The time of prayer (lit. speaking out toward [God]) begins with verse 35b, where Jesus’ prayer is summarized by the narrator in the context of his Passion:

“he spoke out toward (God) [i.e. prayed] that, if it is possible, the hour [w%ra] might go along (away) from him”

This is then repeated in direct address by Jesus, as part of a three-fold cycle (vv. 36-41a), in which Jesus prays for a time, and then returns to the three disciples to find them asleep. Only in the first instance are Jesus’ words—the essence of his prayer—recorded:

“Abba, (my) Father, all things are possible for you [i.e. are in your power]—(please) carry along this cup (away) from me! But (yet let it not be) what I wish, but what you (wish)” (v. 36)
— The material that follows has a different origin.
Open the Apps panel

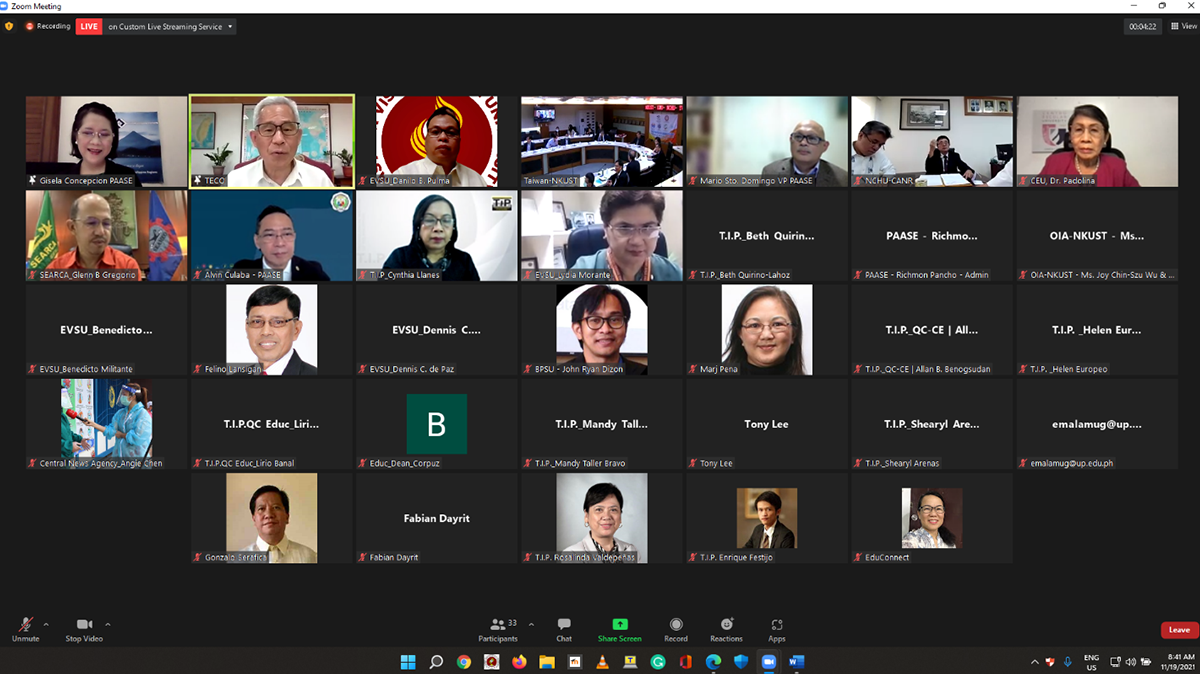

Following this first time of prayer, Jesus’ address to the disciples (to Peter) is also recorded:

“Shim’on, are you sleeping? Did you not have strength to keep aroused [i.e. awake] for one hour? Stay aroused and speak out toward (God) [i.e. pray], that you might not come into (the) testing! The spirit has a forward impulse [i.e. is ready/willing], but the flesh is without strength.” (vv. 37-38)
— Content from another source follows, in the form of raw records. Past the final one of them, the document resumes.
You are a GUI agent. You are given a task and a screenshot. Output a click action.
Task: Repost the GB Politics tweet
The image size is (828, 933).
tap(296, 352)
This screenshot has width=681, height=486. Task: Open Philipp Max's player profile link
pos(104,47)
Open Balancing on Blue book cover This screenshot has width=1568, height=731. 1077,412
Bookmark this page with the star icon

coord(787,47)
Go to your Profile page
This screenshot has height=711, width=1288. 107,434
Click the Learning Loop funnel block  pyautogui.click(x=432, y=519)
The Gospel writer provides no further words until Jesus’ third (final) return, when he wakes the disciples and gives the climactic declaration in vv. 41-42. The reference to the “hour” (w%ra) is parallel to that in verse 35b and marks the scene as the beginning of Jesus Passion—which will continue with his arrest, interrogation/trial, mistreatment, and death.

The Gospel of Matthew (26:36-46) follows Mark quite closely here, giving even greater definition to the three-fold cycle of prayer mentioned above. Several details serve to enhance and personalize the scene:

    • “he began to be in pain/sorrow…” [a different verb is used] (v. 37)
    • “remain here and keep aroused [i.e. keep awake/watch] with me” (v. 38)
    • “he fell upon his face” (v. 39)

More notable, Matthew records (the essence of) the first two times of prayer, giving us Jesus’ words:

    • 1st: “My Father, if it is possible, let this cup go along (away) from me! Yet not as I wish (it), but as you (wish it to be)” (v. 39)
    • 2nd: “My Father, if this (cup) is not able to go along (from me) if not (that) [i.e. unless] I drink it, may your will come to be” (v. 42)

This doubling generally fits what Mark describes in 14:39, but creates a more dramatic moment.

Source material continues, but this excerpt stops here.